Mais si le président russe apparaît obsédé par le problème ukrainien, il serait bien hâtif de céder à des analyses psychologiques faciles, et de faire de l’invasion de l’Ukraine un simple acte de folie : Vladimir Poutine suit la ligne diplomatique édictée depuis de nombreuses années, et n’a de cesse de critiquer l’extension de l’OTAN à l’Est.
Le conflit ukrainien pose, et posera, s’il se poursuit, plusieurs problèmes. Moscou a-t-elle l’intention, après l’Ukraine, de s’en prendre aux pays de l’OTAN à sa frontière ? Le seul « signal faible » allant dans ce sens vient de la déclaration du ministre russe des Affaires étrangères Sergey Lavrov, qui déclarait lors de la réunion du Conseil de sécurité russe fin février 2022 que les deux questions qui inquiètent le plus Moscou sont l’extension de l’OTAN à l’Est, mais également « l’examen de la configuration de la présence otanienne sur le continent européen, particulièrement en Europe centrale et orientale ».
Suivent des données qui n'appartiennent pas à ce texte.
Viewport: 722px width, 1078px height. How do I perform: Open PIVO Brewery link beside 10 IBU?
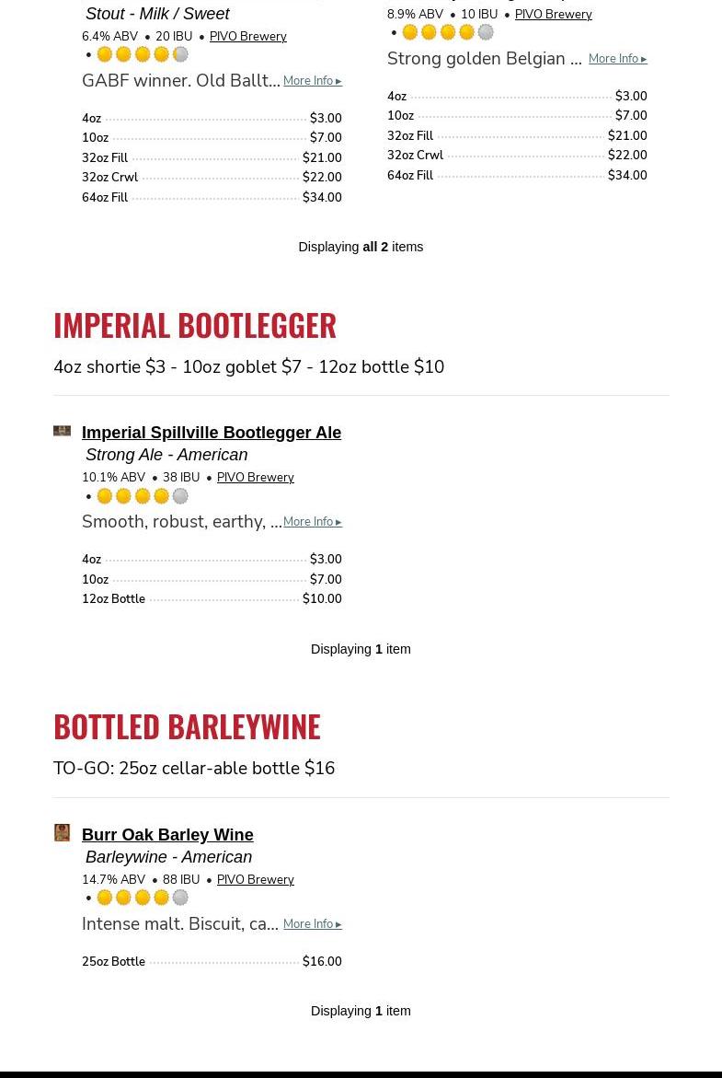point(553,15)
Un autre casse-tête est celui des sanctions. Si Moscou réussit à faire tomber le régime actuel de Kiev pour installer un régime pro-russe, lui appliquerons-nous des sanctions aussi drastiques que celles que nous édictons à l’égard de la Russie ? Ne pas le faire laisserait à Moscou une porte ouverte pour contourner les embargos actuellement en vigueur, via des sociétés-écrans. Appliquer des sanctions aussi dures aurait des conséquences désastreuses pour la population ukrainienne.
En conclusion, le conflit ukrainien n’est que le reflet d’un conflit entre, d’une part, des États souhaitant – et étant parfaitement libres de le faire – entrer dans l’OTAN ; et d’autre part Moscou, qui ne veut pas, complexe obsidional oblige, que l’OTAN soit à ses frontières. Tant que cette question ne sera pas réglée par la voie diplomatique, et par écrit, les frictions diplomatiques, politiques, militaires et économiques avec Moscou se poursuivront.